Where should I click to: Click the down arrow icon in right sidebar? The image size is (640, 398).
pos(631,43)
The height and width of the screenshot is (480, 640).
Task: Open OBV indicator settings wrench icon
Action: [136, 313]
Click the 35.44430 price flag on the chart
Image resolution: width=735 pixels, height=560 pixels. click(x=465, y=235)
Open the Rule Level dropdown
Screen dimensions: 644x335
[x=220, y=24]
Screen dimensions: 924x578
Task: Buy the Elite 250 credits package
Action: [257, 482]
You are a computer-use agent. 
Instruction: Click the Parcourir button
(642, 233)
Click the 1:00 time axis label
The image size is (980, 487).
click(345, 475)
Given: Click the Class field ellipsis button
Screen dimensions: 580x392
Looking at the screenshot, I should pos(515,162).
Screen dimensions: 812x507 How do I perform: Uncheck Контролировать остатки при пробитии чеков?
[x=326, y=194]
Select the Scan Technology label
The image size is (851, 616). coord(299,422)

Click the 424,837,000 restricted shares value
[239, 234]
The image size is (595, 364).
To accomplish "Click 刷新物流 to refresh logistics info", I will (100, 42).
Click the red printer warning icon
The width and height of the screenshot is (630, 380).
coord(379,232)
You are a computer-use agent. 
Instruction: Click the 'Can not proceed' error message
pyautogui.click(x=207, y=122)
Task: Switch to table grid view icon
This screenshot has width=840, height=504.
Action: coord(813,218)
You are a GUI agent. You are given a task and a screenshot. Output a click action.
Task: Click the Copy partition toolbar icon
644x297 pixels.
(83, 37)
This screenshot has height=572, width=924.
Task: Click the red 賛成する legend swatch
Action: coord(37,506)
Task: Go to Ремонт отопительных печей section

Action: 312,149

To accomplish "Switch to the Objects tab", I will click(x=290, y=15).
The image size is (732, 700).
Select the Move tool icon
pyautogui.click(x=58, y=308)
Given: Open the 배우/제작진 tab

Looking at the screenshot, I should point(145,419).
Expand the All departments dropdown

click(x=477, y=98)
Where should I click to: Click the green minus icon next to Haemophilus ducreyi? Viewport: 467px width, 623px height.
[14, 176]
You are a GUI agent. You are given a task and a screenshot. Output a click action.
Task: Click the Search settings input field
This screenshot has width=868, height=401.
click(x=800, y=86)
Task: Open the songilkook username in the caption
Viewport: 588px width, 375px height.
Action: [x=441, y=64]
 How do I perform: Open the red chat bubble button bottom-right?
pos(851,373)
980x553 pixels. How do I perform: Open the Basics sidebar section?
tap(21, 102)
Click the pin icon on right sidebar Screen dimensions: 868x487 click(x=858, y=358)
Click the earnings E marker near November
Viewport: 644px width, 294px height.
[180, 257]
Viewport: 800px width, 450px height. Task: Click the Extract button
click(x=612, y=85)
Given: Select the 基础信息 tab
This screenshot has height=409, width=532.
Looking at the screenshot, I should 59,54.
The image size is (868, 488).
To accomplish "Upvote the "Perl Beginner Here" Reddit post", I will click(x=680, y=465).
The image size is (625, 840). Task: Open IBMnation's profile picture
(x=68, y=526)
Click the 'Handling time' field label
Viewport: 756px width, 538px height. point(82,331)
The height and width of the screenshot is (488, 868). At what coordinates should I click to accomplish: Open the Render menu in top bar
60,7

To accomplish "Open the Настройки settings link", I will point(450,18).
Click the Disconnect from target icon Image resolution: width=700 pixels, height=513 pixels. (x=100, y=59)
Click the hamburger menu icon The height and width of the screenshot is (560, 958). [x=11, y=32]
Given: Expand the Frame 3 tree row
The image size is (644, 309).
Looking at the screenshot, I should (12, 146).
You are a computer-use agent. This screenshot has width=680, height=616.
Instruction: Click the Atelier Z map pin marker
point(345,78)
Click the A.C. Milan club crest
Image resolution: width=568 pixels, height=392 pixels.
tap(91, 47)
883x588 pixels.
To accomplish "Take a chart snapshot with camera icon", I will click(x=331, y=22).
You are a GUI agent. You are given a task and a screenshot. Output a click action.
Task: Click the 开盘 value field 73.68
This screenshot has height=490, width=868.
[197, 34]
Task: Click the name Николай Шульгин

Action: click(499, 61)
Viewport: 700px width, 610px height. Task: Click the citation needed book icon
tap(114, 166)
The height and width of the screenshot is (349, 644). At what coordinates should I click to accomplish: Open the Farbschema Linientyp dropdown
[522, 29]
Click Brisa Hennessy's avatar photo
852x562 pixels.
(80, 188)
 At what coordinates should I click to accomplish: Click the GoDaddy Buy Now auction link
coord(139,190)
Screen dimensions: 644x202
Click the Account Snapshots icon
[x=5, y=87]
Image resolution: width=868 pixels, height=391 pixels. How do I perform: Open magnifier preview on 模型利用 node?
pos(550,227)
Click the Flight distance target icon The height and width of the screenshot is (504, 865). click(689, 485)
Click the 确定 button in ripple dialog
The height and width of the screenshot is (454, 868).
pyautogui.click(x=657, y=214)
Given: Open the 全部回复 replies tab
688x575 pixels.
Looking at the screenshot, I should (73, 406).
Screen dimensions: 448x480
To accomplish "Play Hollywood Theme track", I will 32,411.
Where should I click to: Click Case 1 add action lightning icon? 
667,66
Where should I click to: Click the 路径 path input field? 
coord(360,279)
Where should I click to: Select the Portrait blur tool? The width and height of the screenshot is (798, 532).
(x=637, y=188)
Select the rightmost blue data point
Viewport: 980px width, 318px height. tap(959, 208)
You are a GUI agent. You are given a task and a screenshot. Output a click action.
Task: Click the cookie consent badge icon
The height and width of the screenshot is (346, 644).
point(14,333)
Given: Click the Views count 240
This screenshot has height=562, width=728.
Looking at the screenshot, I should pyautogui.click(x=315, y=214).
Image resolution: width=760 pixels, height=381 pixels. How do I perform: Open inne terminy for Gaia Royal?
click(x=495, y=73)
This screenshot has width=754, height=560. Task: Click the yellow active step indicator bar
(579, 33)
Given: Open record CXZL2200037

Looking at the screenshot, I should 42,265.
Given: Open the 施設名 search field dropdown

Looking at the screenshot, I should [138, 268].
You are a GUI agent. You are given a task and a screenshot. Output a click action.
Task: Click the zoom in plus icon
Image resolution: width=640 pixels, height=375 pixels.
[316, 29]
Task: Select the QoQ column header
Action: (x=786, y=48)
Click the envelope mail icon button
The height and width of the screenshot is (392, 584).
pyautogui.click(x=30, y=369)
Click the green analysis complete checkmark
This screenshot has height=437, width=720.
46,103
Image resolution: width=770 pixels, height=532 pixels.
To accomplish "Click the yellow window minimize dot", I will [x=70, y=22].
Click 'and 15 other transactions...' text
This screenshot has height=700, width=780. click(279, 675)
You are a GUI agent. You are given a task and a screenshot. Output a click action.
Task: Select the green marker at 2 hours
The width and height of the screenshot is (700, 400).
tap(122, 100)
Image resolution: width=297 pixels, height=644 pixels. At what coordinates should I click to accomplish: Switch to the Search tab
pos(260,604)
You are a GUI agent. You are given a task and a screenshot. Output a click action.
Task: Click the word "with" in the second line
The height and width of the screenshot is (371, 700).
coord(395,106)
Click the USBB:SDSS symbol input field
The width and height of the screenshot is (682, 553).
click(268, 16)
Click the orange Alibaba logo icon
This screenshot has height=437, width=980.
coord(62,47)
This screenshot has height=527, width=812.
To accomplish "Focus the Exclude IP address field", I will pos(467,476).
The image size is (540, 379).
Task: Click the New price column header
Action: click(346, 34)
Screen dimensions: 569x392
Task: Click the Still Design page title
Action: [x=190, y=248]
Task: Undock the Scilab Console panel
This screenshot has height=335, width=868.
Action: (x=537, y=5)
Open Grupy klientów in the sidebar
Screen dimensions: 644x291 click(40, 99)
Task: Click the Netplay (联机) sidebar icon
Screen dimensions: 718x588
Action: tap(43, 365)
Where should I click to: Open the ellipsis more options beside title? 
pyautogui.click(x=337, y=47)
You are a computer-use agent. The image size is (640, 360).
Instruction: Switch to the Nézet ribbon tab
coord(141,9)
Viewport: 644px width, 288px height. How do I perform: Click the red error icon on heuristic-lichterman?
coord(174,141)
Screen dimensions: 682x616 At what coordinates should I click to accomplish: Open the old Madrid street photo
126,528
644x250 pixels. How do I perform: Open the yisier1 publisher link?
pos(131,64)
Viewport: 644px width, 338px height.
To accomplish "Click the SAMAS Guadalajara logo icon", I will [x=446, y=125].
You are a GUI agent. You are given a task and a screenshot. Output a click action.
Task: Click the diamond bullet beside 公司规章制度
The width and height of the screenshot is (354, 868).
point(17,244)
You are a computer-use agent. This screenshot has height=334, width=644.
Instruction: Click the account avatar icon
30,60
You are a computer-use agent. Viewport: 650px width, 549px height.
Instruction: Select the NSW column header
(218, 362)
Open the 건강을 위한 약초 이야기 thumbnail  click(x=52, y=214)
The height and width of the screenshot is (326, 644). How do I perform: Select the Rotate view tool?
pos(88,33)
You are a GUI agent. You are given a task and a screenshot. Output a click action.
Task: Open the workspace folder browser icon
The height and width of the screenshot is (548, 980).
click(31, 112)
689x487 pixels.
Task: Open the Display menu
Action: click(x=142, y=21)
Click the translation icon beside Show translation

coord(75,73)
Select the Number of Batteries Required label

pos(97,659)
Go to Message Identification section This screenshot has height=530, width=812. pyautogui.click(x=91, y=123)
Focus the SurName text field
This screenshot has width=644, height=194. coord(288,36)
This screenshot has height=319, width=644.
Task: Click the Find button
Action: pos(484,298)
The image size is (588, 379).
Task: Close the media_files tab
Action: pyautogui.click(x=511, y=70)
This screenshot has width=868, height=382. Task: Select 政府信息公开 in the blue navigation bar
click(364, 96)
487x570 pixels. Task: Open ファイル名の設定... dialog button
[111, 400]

## What you have to do
Which lines in the records contain the word "with"? Copy each one.

## Exercise response
To accomplish "Take a chart snapshot with camera icon", I will click(x=331, y=22).
Task: Click the word "with" in the second line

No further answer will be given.